Geleneği reddeden hemen bütün anlayışlar sözümona “aydınlanma” düşüncesiyle mâlüldür, ithâldir, bize ait değildir. Her şeyi yeniden, objektif ve bilimsel anlayışla ortaya koyma davasıyla zuhur eden yeni (!) telakki, eski dünyanın gizemli havasını dağıttığı, bilimin dine artık ihtiyaç bırakmayan bir gerçek tasavvuru sunduğu iddiasındadır. Burada akıl ötesine, bilimdışılığa, geleneğe yer yoktur. Buraya kadar “Kur’âncılar” da hemen aynı yahut yakın şeyleri savunmuyorlar mı? Mucizeyi inkâr ediyorlar, Kur’ân’da sâbit olanları te’vîl, daha doğrusu tahrif ediyorlar, çünkü bilimsel değil (meselâ, Hz. Meryem annemizin Hz. İsâ (as)’ya nasıl hâmile kaldığı, onu dünyaya nasıl getirdiği teferruatıyla anlatılırken, Kitâb’ı indiren Rabbülâlemîn’e muhalefet ederek “Hz. Meryem çift cinsiyetliydi.” diyebiliyorlar); Kur’ân’ın pek çok âyetinde “Allah’ın izin verdikleri şefaat edecektir.” buyurulduğu halde şefaati inkâr ediyorlar, çünkü akla uygun değil (Allah katında torpil olmazmış. Oysa şefaat torpil değildir), vesaire…

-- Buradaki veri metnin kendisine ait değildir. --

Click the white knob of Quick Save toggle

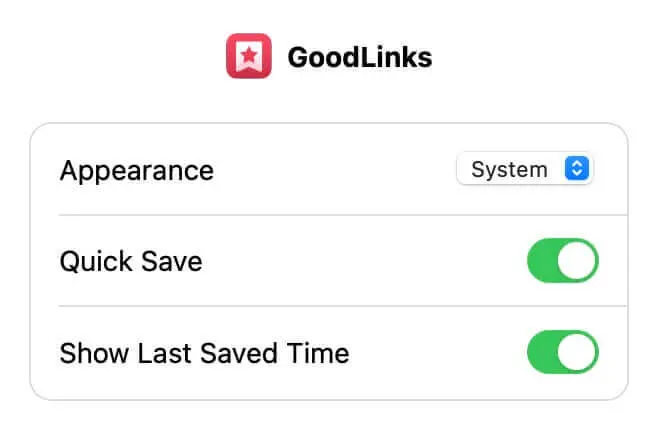point(577,260)
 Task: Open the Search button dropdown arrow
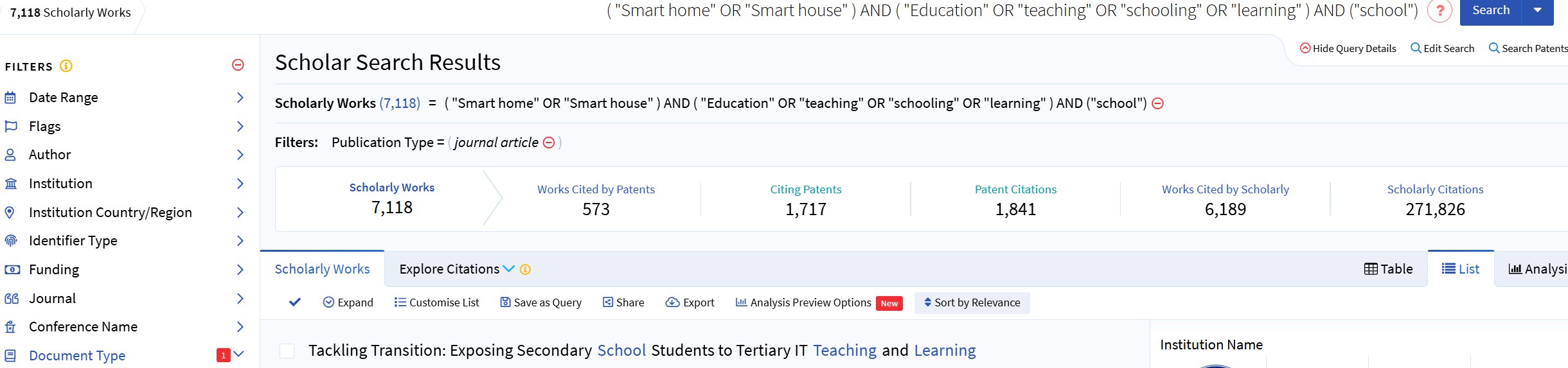(x=1538, y=11)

Ancak bütün geleneği reddetme noktasında Batı kaynaklı kabullerde ittifak halindeler de nedense bir istisnâ olarak Kur’ân’ı kabul ediyorlar. “Bunda ne mi var?” Tutarsızlık var. Zira pozitivist bilim anlayışında vahye de yer yoktur. Çünkü bilimsel değildir, deney ve gözlem konusu olamaz, “bilimsel” açıdan ispatlanamaz vs…

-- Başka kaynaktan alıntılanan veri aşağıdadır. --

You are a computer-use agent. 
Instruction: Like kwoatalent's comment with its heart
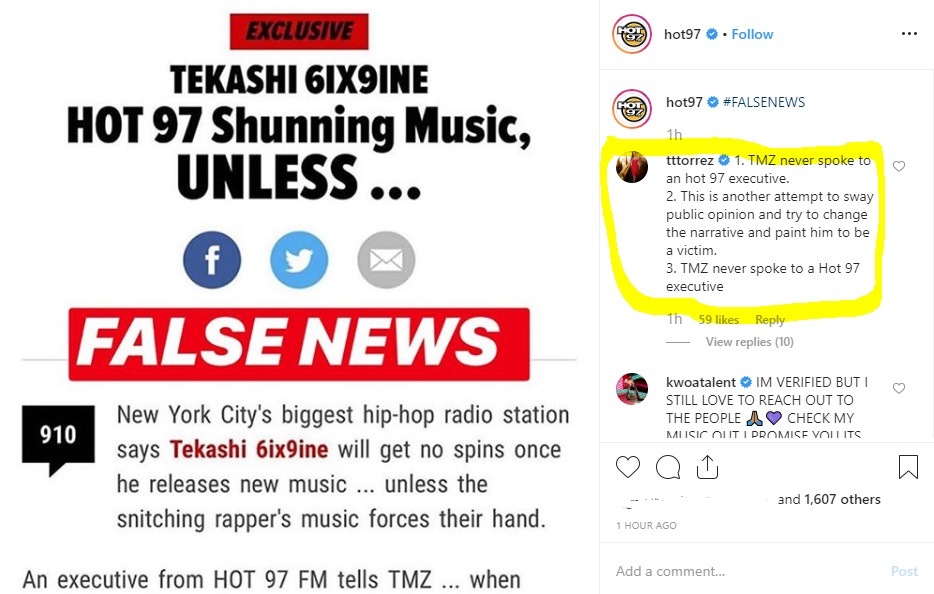pos(899,388)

Görünen o ki artık bu tenakuz da ortadan kalkmakta, bahsi geçen kişilerin kimileri tarından Kur’ân’da hatalar tespit edilmektedir. Ben bunu tutarlılık adına, Kur’âncıların artı hanesine yazma taraftarıyım. Bütün geleneği reddediyorsanız, Kur’ân’ı kabul etmenin savunulacak hiçbir tarafı olmamalıdır. Zira ortada bir “gelenek”, yani “gelen”, “eskiden beri akıp bize kadar ulaşan şeyler” var. Kur’ân da bu “gelen” şeylerden birisidir. Evet, Kur’ân, “gelen” şeylerin esasını oluştursa da gelen diğer şeylerin içerisinde anlaşılır/anlamlıdır. Neden sünnet, icma, kıyas ve diğer şer’î kaynakları atıp Kur’ân’ı aldığınızın tatminkâr bir cevabı kesinlikle yoktur. Denirse ki: “Kur’ân’ı Allah Telâlâ koruyacağını vadediyor. Ama diğerleri böyle değil.” Kur’ân’ın muhafaza edildiğinin delili nedir ve nasıl korunmuştur? Allah Teâlâ’nın Kur’ân’ı koruduğunu kim görmüş? Yani bilfiil –hâşâ- yeryüzüne inmiş de mi korumuş? Tam birileri onu değiştirmeye yeltenmiş, çıkmış ortaya –hâşâ- dokundurtmam mı demiş? Nasıl ki vahiy “bilimsel(!)” değilse, gelen o vahyin korunduğuna, eldeki metnin Kur’ân olduğuna dair bilimsel bir veri de yok. Zira nakli, rivayeti, tevâtür ve icmâı kabul etmiyorlar. Oysa Kur’ân da bize tevâtüren nakille geliyor. Bunu reddederek varılacak yer inkârdır. Bunun Allah’ın kitabı olduğunu size kim söyledi? Siz böyle kitabın varlığından nasıl haberdar oldunuz? Bir toplumda gözlerinizi açtınız ve orada öğrendiniz.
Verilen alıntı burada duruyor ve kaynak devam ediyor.